Published online by Cambridge University Press: 16 October 2009
Once more I call upon the resources of my swift-moving intellect, take up once more the pen used in my fruitful labours, and first of all declare that the illustrious Italian vernacular may as fittingly be used for writing prose as for writing poetry. But, because writers of prose most often learn the vernacular from poets, and because what is set out in poetry serves as a model for those who write prose, and not the other way about – which would seem to confer a certain primacy – I shall first expound the principles according to which the illustrious vernacular is used for writing poetry, following the order of treatment laid down at the end of the first book.

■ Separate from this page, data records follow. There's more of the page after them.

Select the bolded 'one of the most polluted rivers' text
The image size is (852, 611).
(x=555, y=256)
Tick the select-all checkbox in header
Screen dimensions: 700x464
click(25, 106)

Let us first ask, then, whether all who write poetry in the vernacular should use it in its illustrious form. To a superficial enquirer it might seem that they should, because anyone who writes poetry should embellish his lines as much as possible; and therefore, since nothing provides as splendid an ornament as does the illustrious vernacular, it seems that any writer of poetry should use it. Moreover, anything that is the best of its kind, if it be mixed with what is inferior to it, not only takes nothing away from the lesser material, but actually improves it; and therefore if poets, however crude the verses they write, mix the illustrious vernacular with their own crudities, they not only do the right thing but, it seems, are obliged to do so: those of limited ability stand much more in need of help than those with greater skill.